Police in Mangochi have busted a syndicate which has revealed that thousands of litres of petrol and diesel are being hoarded, diverted, and smuggled to Mozambique, where fuel prices are almost double those in Malawi, a lucrative black-market trade that is deepening the suffering of ordinary citizens.
In Mangochi, police have since seized 5,400 litres of fuel. In Mulanje, eight individuals attempting to traffic 4,830 litres of fuel across the border were also arrested. These seizures are likely just the tip of the iceberg.

Mangochi Police Spokesperson Inspector Amina Tepani Daudi told Zodiak Online that out of 5400 litres of fuel that were confiscated , 3800 litres were on the verge of being smuggled into Mozambique.
Mozambique’s pump prices at 92.61 meticals per litre for petrol and 88.96 meticals for diesel — are equivalent to about K6,000 per litre in Malawi. For black-market dealers, the temptation is irresistible.
Security sources, speaking off-record, disclosed that elements within the opposition particularly those linked to the DPP are exploiting the crisis to undermine the government.
“These DPP operatives are benefitting from two fronts.
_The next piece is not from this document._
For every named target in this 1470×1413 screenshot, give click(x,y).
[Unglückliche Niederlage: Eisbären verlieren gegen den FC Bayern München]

Profiteering from the dirty sales to fund their political campaign while at the same time scoring political points as the shortage is also meant to reflect on President Dr. Lazarus McCarthy Chakwera as failing to manage the country,” said one of the sources.

The is not unfounded.
The recent closure of Simso Oil and Transport Company, owned by business mogul Bishop Abraham Simama, a close ally of the DPP, for fuel hoarding amidst further revelation that the fuel is sold across the borders has been revealing.
The company has since been hit with sanctions and ordered to release all the fuel under its custody while stopping suppliers from delivering any more fuel to Simso Oil. Some observers believe networks linked to such politically connected firms are still active in underground fuel dealings.
In all this the theory is simple but sinister. By worsening shortages, the opposition can stoke public anger against President Dr. Chakwera’s administration, making the electorate more receptive to their comeback pitch ahead of the 2025 polls.
Social commentators have since called the practice “economic treason.”
“We’re watching a crisis where the suffering of Malawians is being monetised for political mileage. It is callous, unpatriotic, and dangerous. Security agencies must crack down hard not just on petty smugglers but on the big political players funding and protecting them,” said one social commentator.
Despite recent deliveries in millions of litres, in Blantyre, Lilongwe, and Mzuzu, queues at filling stations is still an everyday occurrence. Public transport fares have soared, businesses are bleeding, and in rural districts, ambulances sometimes park idle for lack of fuel.

Yet, in dusty border tracks between Mwanza, Mulanje, and Mangochi, convoys of makeshift fuel carriers, from trucks with hidden compartments to small sedans retrofitted with drums, are making the illegal runs.
Malawi’s fuel problem cannot be solved by forex alone if smuggling networks remain untouched. The government, already grappling with inflation and currency depreciation, faces the added challenge of rooting out these politically shielded syndicates.
As one senior police officer put it: “You cannot fight a fire while the arsonist is still pouring petrol. Literally.”